March Madness: Charlotte Scores 8 in Final 4.7 Seconds to Win

By John Engel
Frank Victores-USA TODAY Sports

With 4.7 seconds remaining and a three-point deficit, Richmond may have thought they had the opening round of Atlantic 10 tournament play in the bag against Charlotte. The opposite happened.

Clearly the Charlotte 49ers have no other means to reach the NCAA tournament without winning the A-10 Conference tournament, so the season seemed to be all but over. Because of three technical fouls distributed among the Spiders still on the floor, Charlotte escaped the Barclays Center in Brooklyn with a 69-63 victory over Richmond.

Charlotte wasn’t only the product of luck in the final five seconds of play, but forced the fortunate string of events with a late-game run which erased the 49ers’ 10-point deficit.

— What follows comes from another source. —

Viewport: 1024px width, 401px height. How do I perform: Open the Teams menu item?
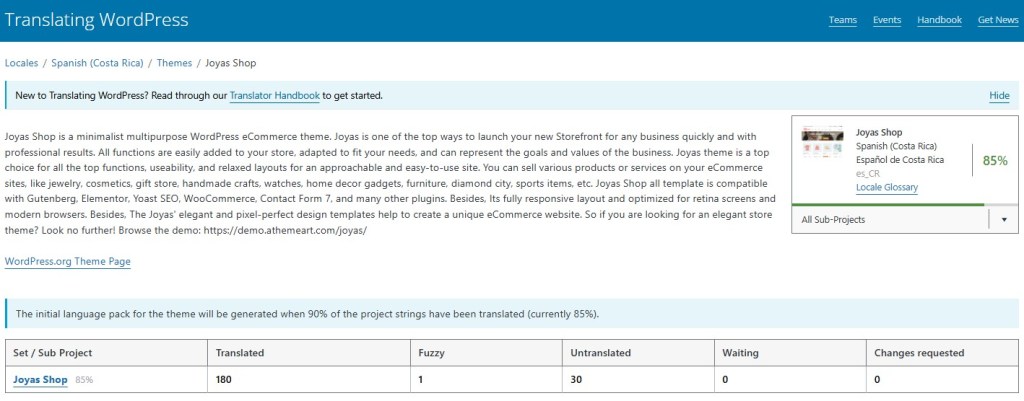(843, 20)
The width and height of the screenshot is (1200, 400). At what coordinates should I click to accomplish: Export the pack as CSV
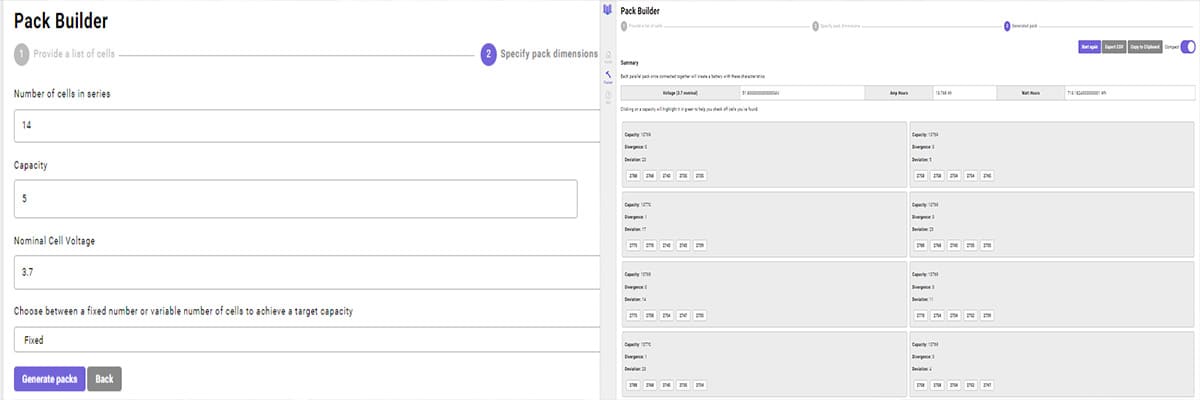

Pierria Henry was the hero of the night for Charlotte with a career-high 28 points. Henry missed a possible tying 3-pointer, but went to the line with the opportunity to pull Charlotte within one point. After his first free throw, Richmond’s Derrick Williams threw Charlotte forward Willie Clayton to the floor. Henry made his final free throw, then sunk both of the  technical foul free throws to give the 49ers a 64-63 lead, and the ball.

In all my years as a basketball fan I have never seen a team give away their chance of winning like Richmond did against Charlotte Thursday night. To commit a technical foul, with your opponent on the line, with only a three-point lead, in the final five seconds of play is absolutely inexplicable. Seeing as very few people had any rooting interest in this game, the match-up can be described with one word: awesome.

Back to the game. Henry was inbounded the ball at mid court, and threw up a wild shot in anticipation of a foul, which was called. Henry was given two shots for the foul, while Richmond head coach Chris Mooney was called for two technical fouls and was ejected.

Henry then shot seven straight free throws. Yes, seven.

The No. 9 seeded 49ers (21-10) advance to the quarterfinal game on Friday against top seed and No. 16 nationally ranked St. Louis.